Extract the lines up to and including the one that contains "2554350100 (163, 32)", starting with the first line of the entries below, and omit the pictures.

Stored data entries
⁂
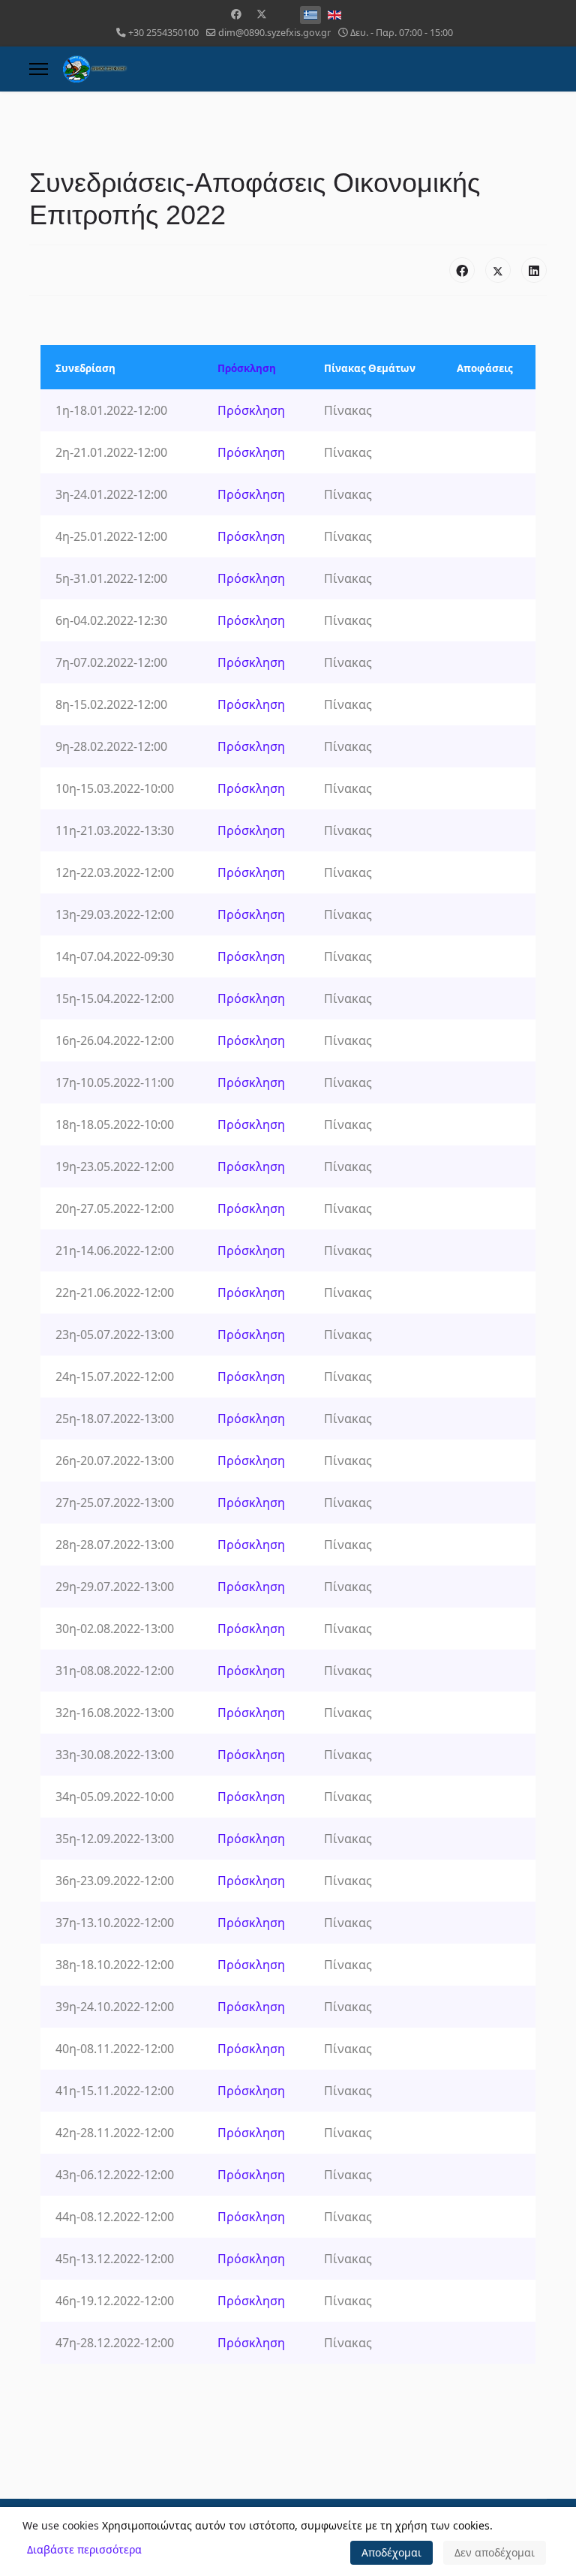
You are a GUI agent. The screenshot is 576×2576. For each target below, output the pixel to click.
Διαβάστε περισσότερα (84, 2549)
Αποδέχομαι (392, 2552)
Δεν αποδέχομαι (494, 2552)
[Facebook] (236, 14)
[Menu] (38, 69)
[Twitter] (261, 14)
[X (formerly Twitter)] (498, 270)
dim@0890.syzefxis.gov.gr (274, 32)
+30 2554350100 (163, 32)
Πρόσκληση (247, 368)
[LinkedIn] (534, 270)
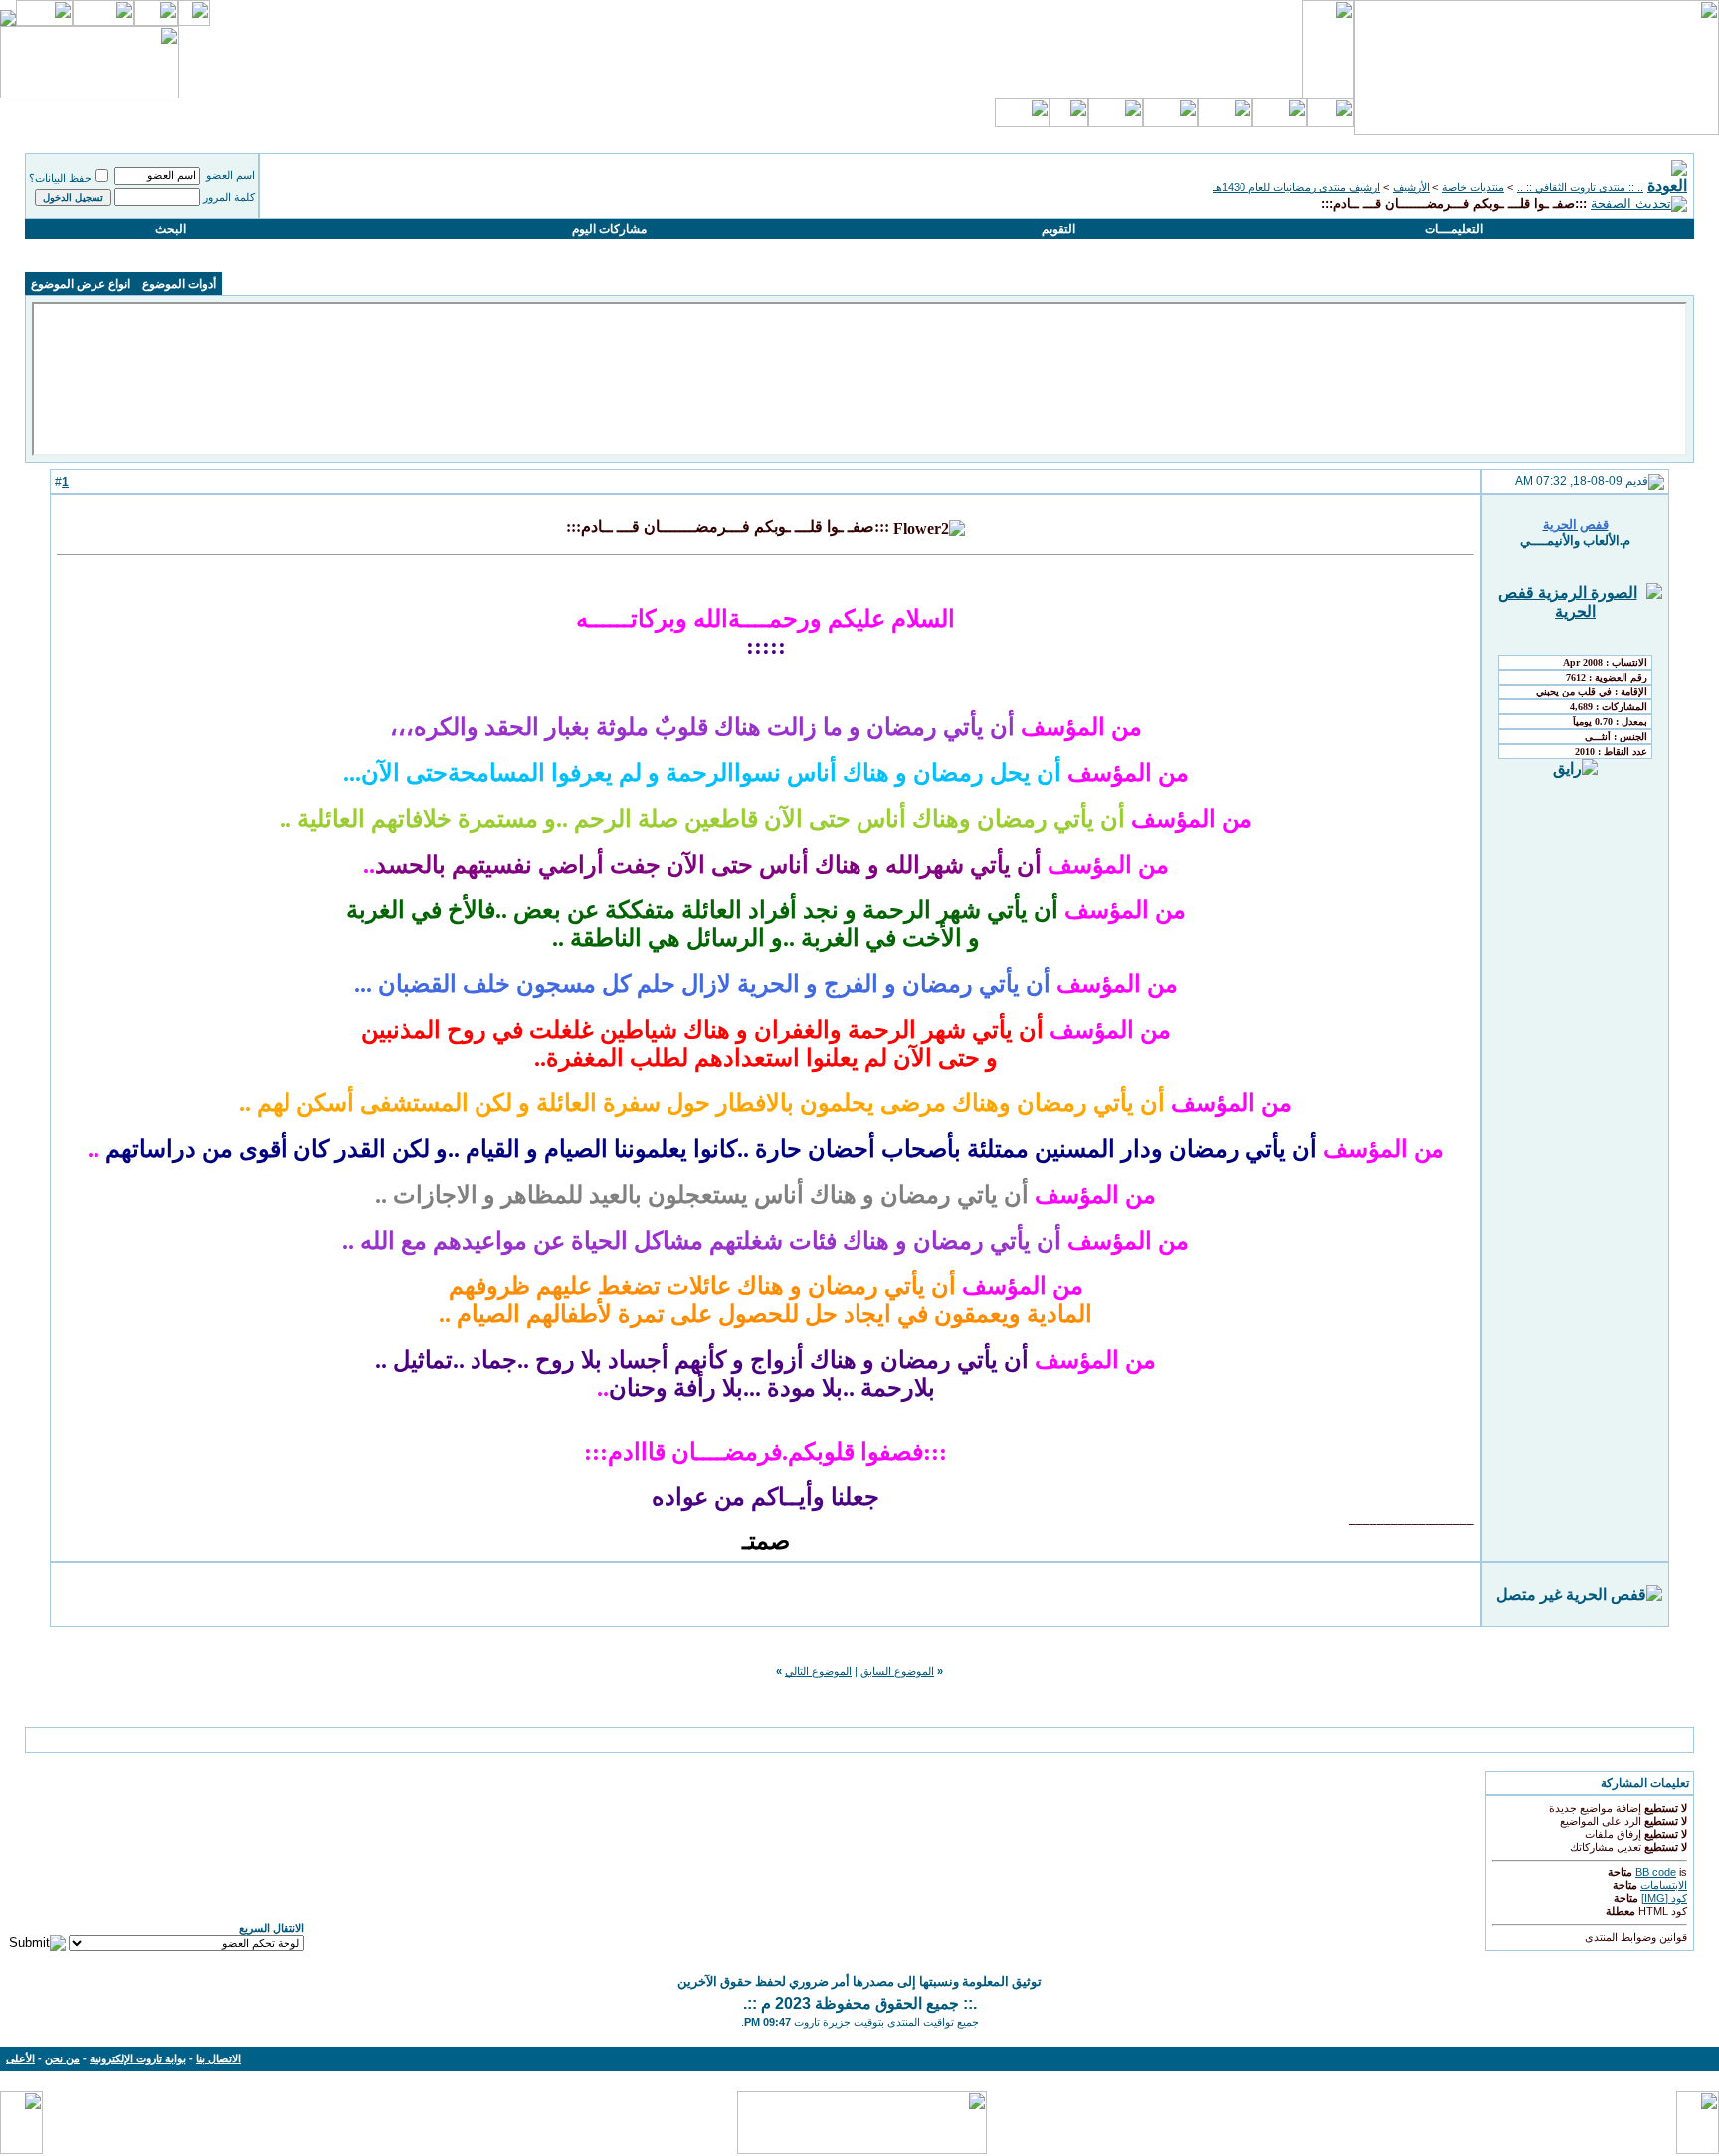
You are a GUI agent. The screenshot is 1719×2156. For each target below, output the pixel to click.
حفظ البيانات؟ (60, 178)
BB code (1655, 1872)
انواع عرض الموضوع (80, 284)
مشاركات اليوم (609, 229)
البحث (170, 229)
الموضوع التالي (818, 1671)
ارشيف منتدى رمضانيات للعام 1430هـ (1296, 187)
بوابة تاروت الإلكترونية (138, 2058)
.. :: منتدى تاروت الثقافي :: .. (1580, 187)
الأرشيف (1411, 187)
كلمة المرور (229, 197)
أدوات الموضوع (179, 284)
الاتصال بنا (218, 2058)
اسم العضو (230, 175)
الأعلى (20, 2058)
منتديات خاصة (1473, 187)
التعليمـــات (1454, 229)
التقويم (1058, 229)
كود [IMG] (1664, 1898)
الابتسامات (1663, 1885)
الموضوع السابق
⁂
[TASK SOLUTION]
You are a GUI agent. The screenshot is 576×2576. For each target below, output the pixel to click.
Διαβάστε περισσότερα (84, 2549)
Αποδέχομαι (392, 2552)
Δεν αποδέχομαι (494, 2552)
[Facebook] (236, 14)
[Menu] (38, 69)
[Twitter] (261, 14)
[X (formerly Twitter)] (498, 270)
dim@0890.syzefxis.gov.gr (274, 32)
+30 2554350100 (163, 32)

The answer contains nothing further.